Another source close to the activist community compared the vulture funds in Puerto Rico to the Sackler family, whose company marketed painkillers relentlessly and has been characterized in lawsuits as one of the leading causes behind the opioid crisis. “People don’t see all of the suffering because much of the coverage is in Spanish,” the source said. “But would you put Jonathan Sackler as your major bundler? What kind of message does that send?”
O’Rourke’s spokesperson, Chris Evans, did not respond to a request for comment on the matter, or whether the candidate would accept the bundled cash raised by a vulture fund giant.
That prospect certainly conflicts with O’Rourke’s image of a clean-money candidate. He has rejected corporate PAC money and speaks about the toxicity of campaign financing on the political process. Then again, he did take $5400 in donations from Gallogly in 2018 for his near-miss Senate run, and over half of his $80 million haul in that race came from big donors.
O’Rourke has been accused of supporting the stances of his big-money donors, beyond just the cash. In his early career on the city council in El Paso, Texas, he supported a redevelopment plan ginned up by the real estate establishment in town, including his own father-in-law, that would have bulldozed a low-income area to install an arena and an arts walk.

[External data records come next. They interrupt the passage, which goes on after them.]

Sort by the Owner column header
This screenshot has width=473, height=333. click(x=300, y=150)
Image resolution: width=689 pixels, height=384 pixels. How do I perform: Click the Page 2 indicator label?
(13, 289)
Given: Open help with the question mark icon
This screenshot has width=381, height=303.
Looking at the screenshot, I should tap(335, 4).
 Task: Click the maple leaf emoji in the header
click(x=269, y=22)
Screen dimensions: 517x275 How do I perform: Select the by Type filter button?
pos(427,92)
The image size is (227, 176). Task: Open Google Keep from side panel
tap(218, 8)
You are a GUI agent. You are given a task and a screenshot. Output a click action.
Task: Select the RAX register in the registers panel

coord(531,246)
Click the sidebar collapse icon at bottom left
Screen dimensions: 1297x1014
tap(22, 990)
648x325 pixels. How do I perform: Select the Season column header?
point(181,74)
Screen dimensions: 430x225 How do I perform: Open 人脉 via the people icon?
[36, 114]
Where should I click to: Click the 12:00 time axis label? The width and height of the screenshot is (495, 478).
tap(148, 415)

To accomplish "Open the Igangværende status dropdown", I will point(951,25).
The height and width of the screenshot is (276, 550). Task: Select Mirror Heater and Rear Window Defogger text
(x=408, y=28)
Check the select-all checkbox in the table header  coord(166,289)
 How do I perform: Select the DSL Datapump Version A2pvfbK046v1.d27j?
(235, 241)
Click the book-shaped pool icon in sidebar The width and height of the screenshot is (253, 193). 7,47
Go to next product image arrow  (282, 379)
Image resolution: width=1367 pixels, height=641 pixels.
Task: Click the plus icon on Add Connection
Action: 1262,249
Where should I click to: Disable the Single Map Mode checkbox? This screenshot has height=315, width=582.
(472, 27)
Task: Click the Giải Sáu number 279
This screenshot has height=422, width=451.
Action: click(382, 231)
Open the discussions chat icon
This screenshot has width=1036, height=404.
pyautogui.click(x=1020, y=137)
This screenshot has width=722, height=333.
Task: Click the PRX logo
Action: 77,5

Gallogly, meanwhile, sat on economic advisory boards under Obama. He’s spread around his fortune to a number of Democratic candidates in the past, including presidential hopefuls Kirsten Gillibrand, Cory Booker, and Amy Klobuchar.
Gallogly is a member of the Partnership for New York City, a group that has habitually proposed tax cuts and spending cuts locally. He’s on the board of trustees for the ROADS Charter High Schools, and the Centerbridge Foundation, a division of the vulture fund, finances other charter school management organizations. He also briefly considered a run for mayor of New York City in 2013, and either he or a supporter actually tested a poll question about whether voters would support someone “who was in Mitt Romney's line of work, buying distressed companies, firing people and taking hundreds of millions for themselves.”
The 2020 race will test the limits of the previously accepted pay-to-play political donor game. Can anyone’s money fund candidates who call themselves progressive, no matter where that money came from, no matter who it damaged? Will the bundler scramble be covered as a horse race, or something toxic that reveals much about the candidates they choose?
O’Rourke can end the speculation in this particular case simply by saying he won’t take vulture fund money gained through the suffering of citizens in Puerto Rico. But so far, he’s said nothing.